You can sell Scrum as a "No Lose" proposition. Look at what happens when you use Scrum:
All development work is always focused on the highest priority tasks.
Progress is 100% open, and inspected daily.
Users/customers get to examine the progress at the end of every iteration.
Shifting requirements are handled automatically.
The only reasonable objection that I've ever seen to Scrum is that it isn't really possible to predict how much a project will cost, or how long it will take. This is because Scrum acknowledges that everyone will learn as the project commences, and the requirements will change. Waterfall pretends to be able to do this, but we all know how well this works.
Run the Joel Test to determine how much work you have to do. If you are having trouble estimating release dates, look into Evidence Based Scheduling.
Provide some sort of argument that shows how Scrum will address past pain points experienced by the key decision maker. Extra points if you can also provide evidence that demonstrates this.
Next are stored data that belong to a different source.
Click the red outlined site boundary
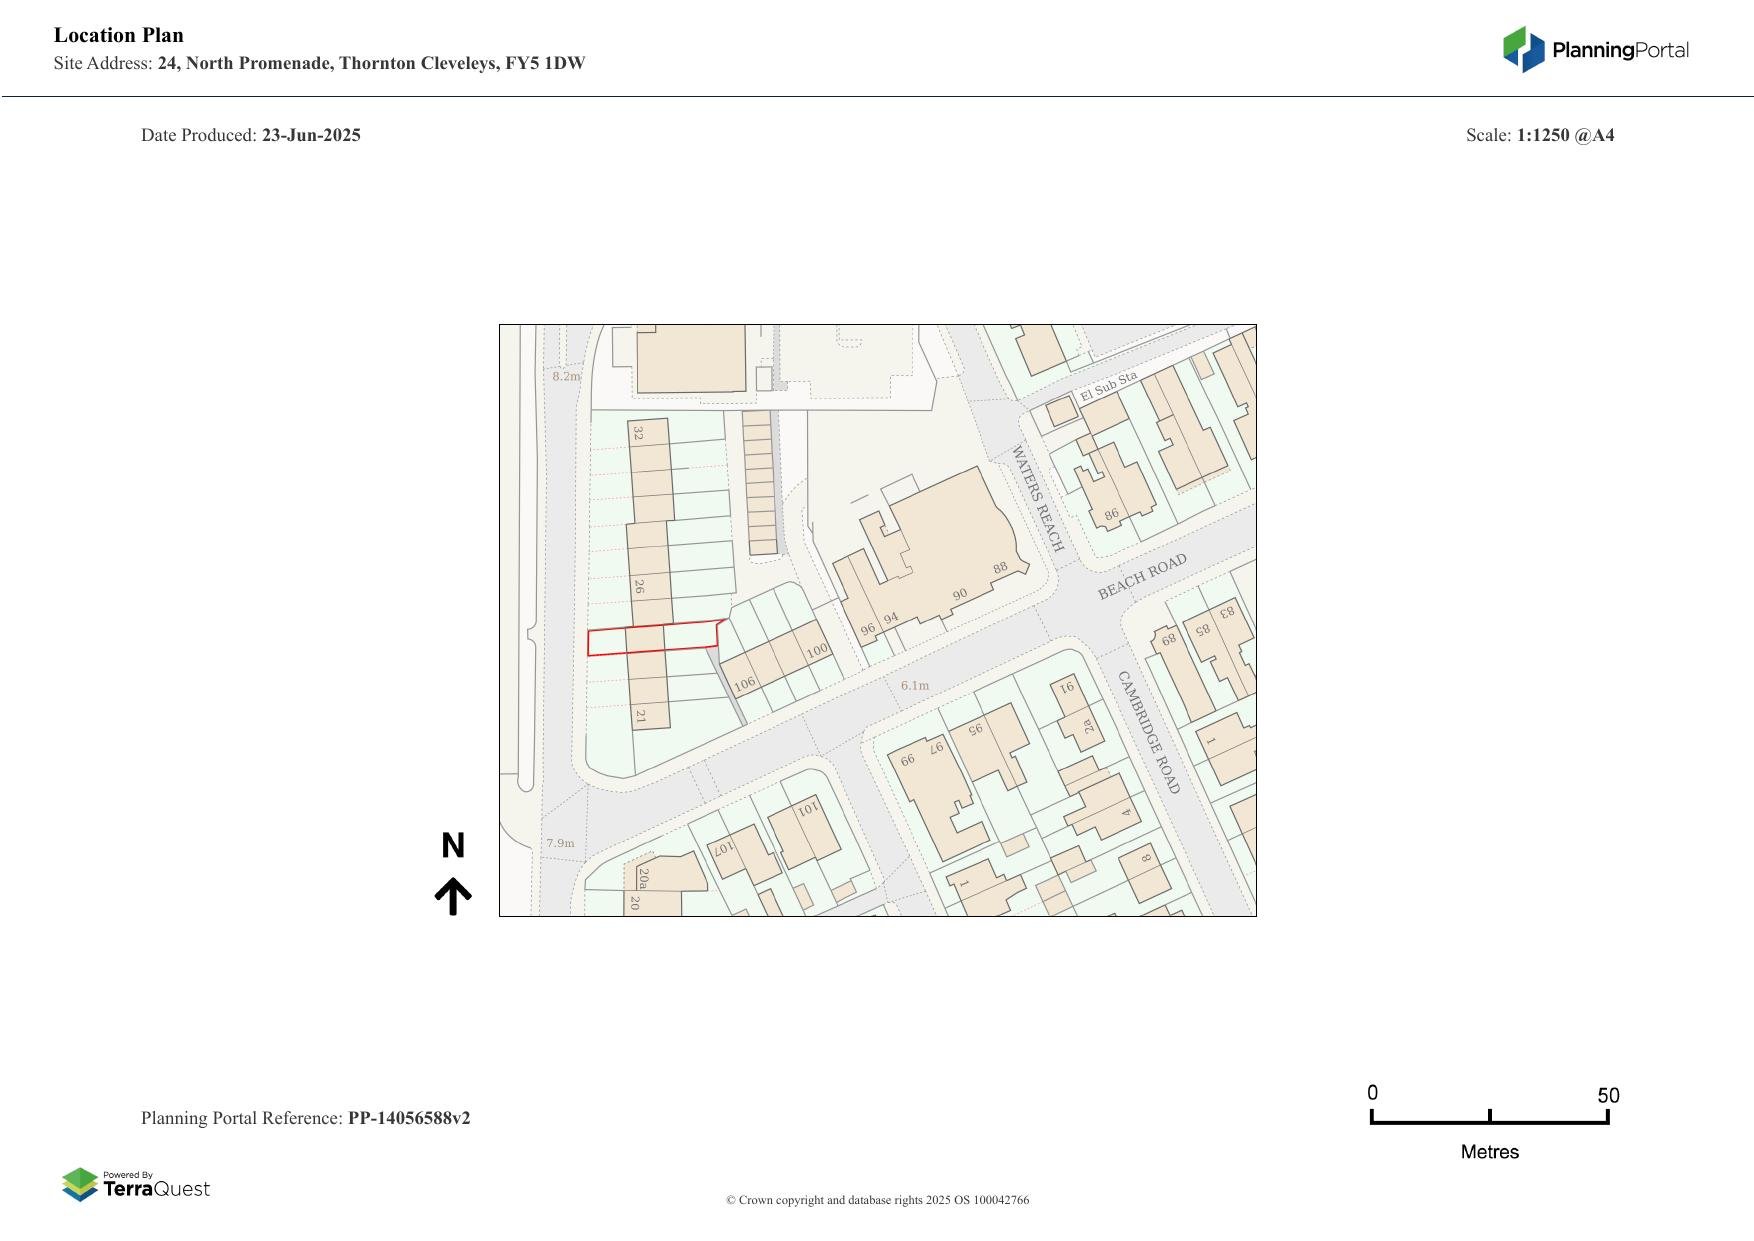The width and height of the screenshot is (1754, 1241). pos(653,639)
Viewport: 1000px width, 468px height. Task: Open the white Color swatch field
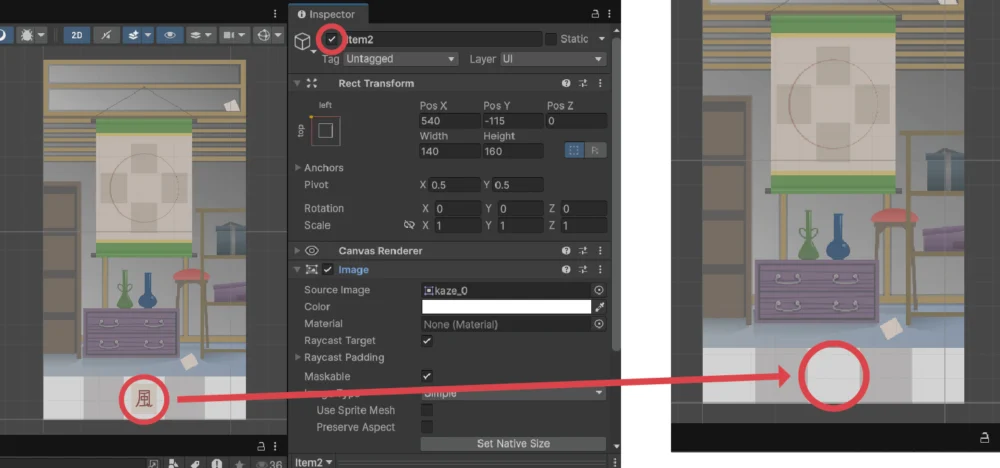(x=506, y=307)
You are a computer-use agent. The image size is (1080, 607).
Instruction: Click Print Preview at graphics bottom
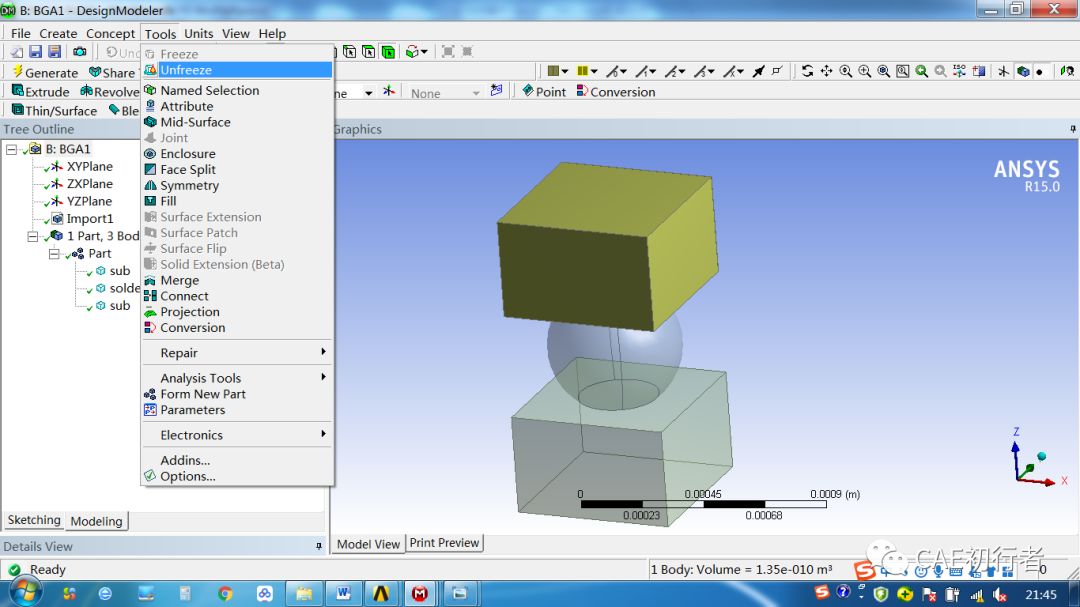click(x=444, y=543)
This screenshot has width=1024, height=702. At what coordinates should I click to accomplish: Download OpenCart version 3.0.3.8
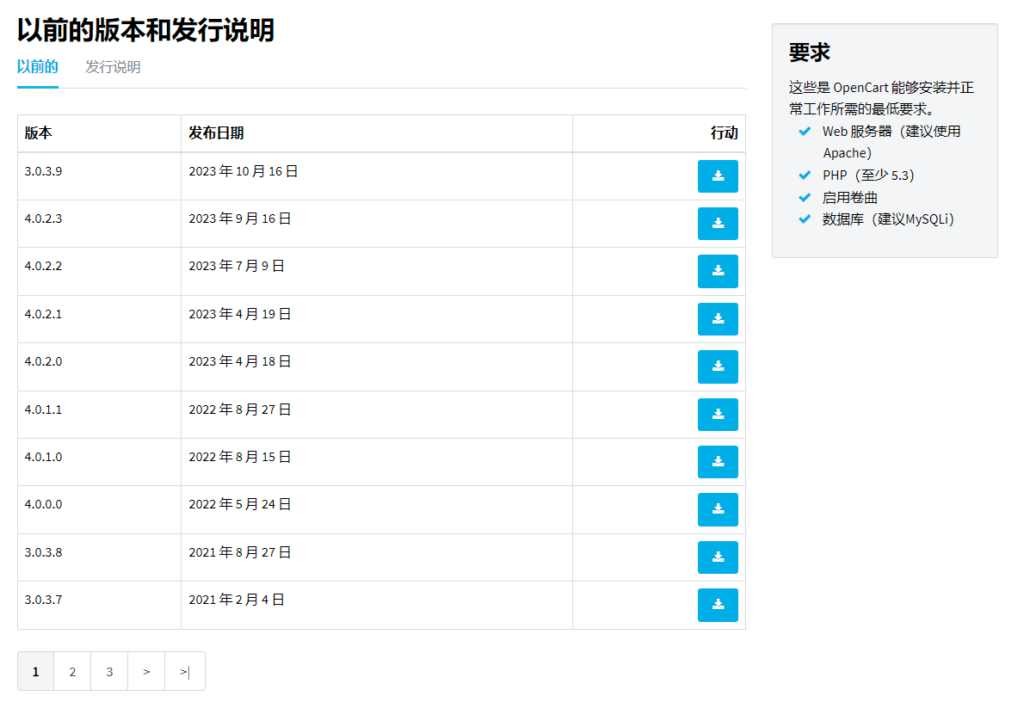pyautogui.click(x=717, y=557)
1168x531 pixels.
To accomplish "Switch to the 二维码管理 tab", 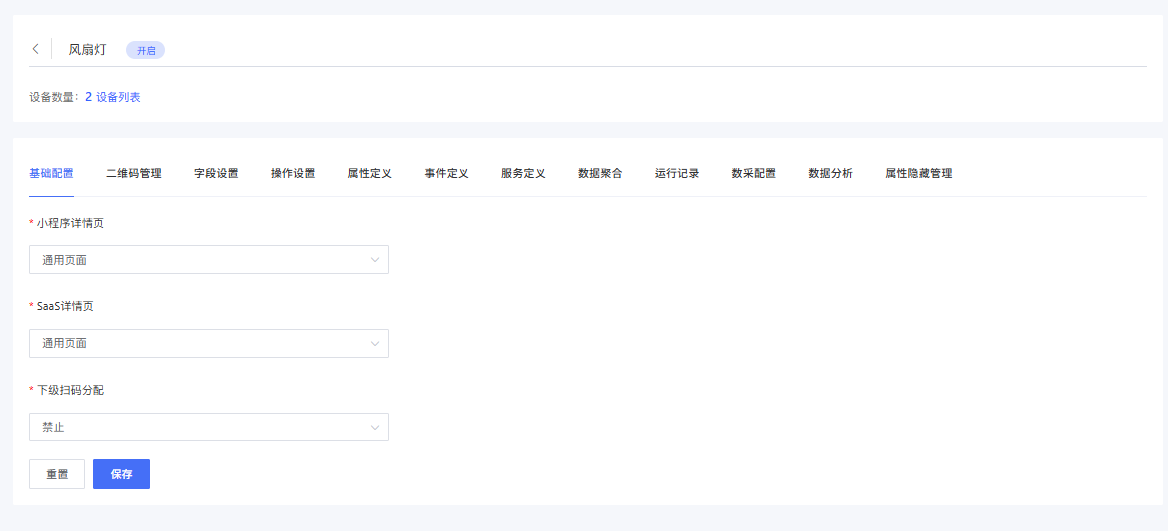I will click(133, 173).
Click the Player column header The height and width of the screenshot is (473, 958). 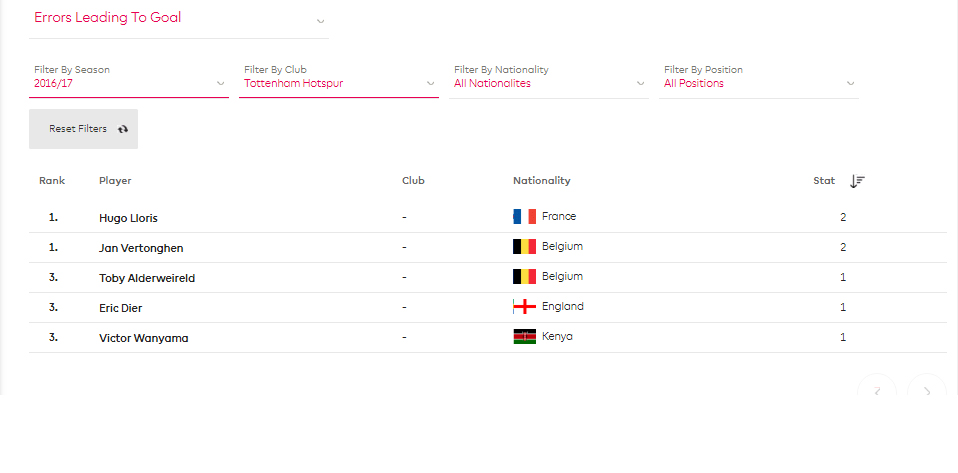coord(115,181)
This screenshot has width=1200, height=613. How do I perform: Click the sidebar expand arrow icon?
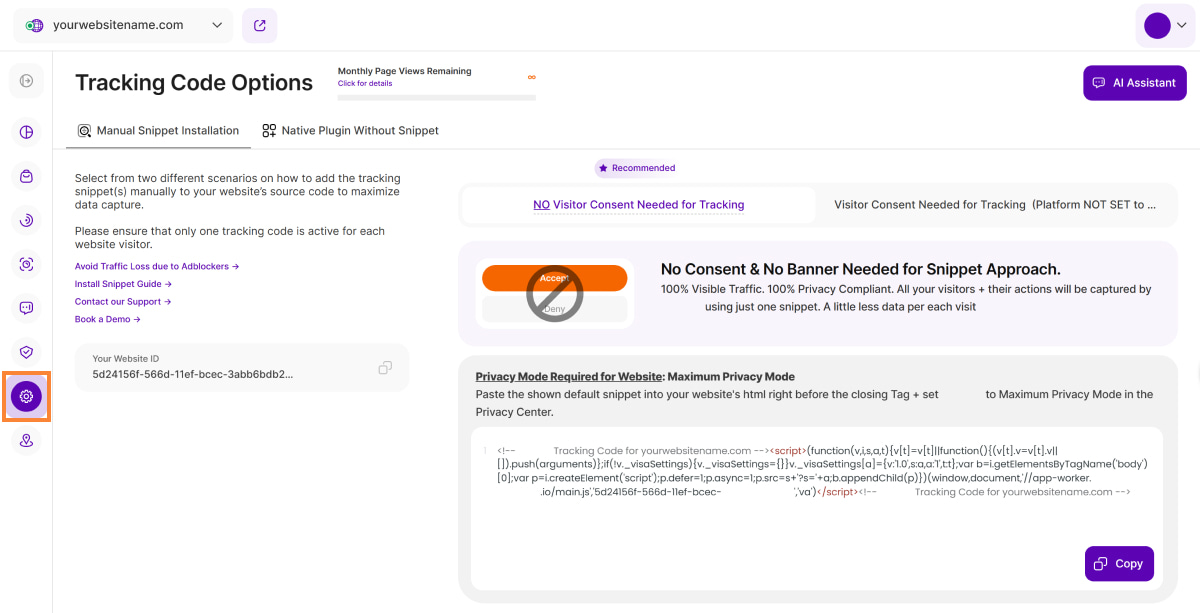[26, 81]
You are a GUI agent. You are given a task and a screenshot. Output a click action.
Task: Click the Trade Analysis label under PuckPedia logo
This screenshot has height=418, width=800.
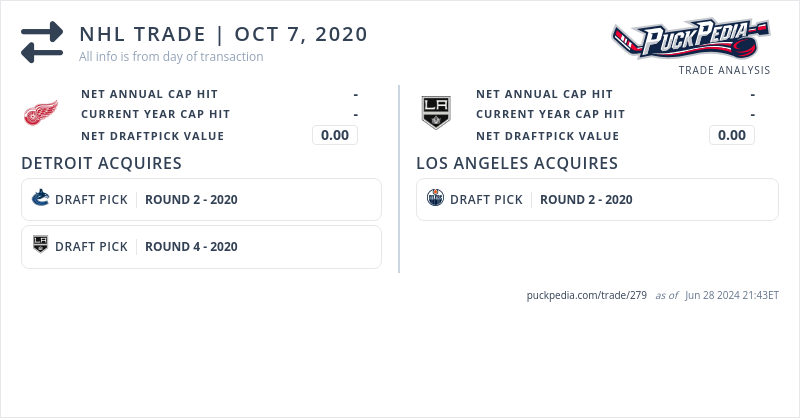click(724, 70)
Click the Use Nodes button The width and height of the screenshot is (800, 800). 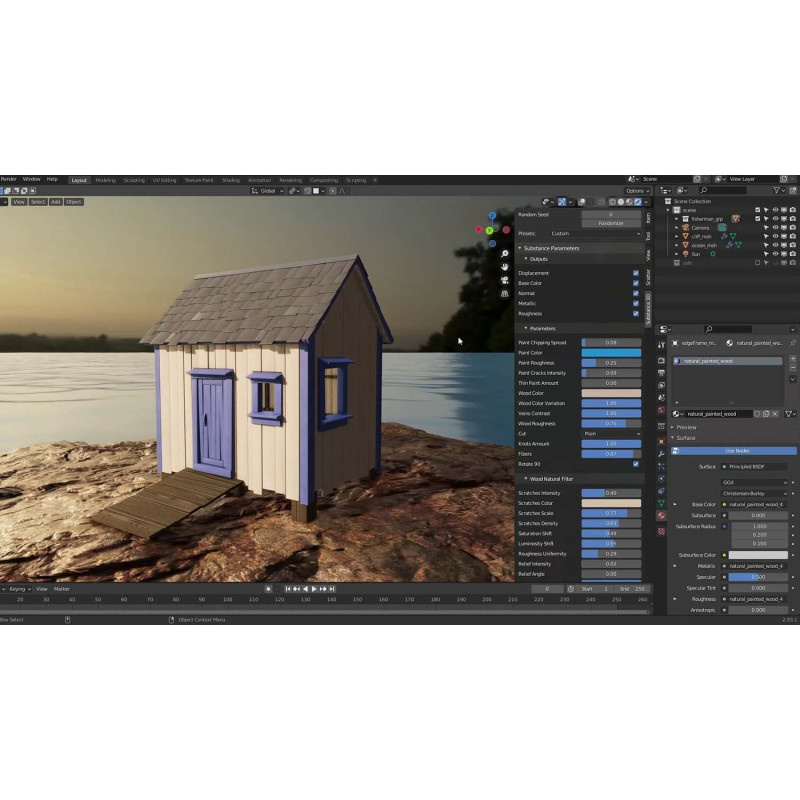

Keep in mind that it is also possible that you don't have a process because the management doesn't know and doesn't care about it. If your managers have no interest or no understanding of a process, such a process could also be started by getting all the programmers to agree to it (or at least team leaders) and telling new employees, "this is how things are done." Of course, it is necessary that you pick a process that is compatible with your manager's requirements if you do this (e.g. if your managers ask for daily updates on milestones, don't pick a process that has no coding for the first two weeks).
This is really only appropriate if you have a discussion with a manager and their basic reaction is "It doesn't matter, as long as you keep writing code." If you present a process as being a means to redistribute order of work done rather than as one which adds new work, you're more likely to succeed in such an approach.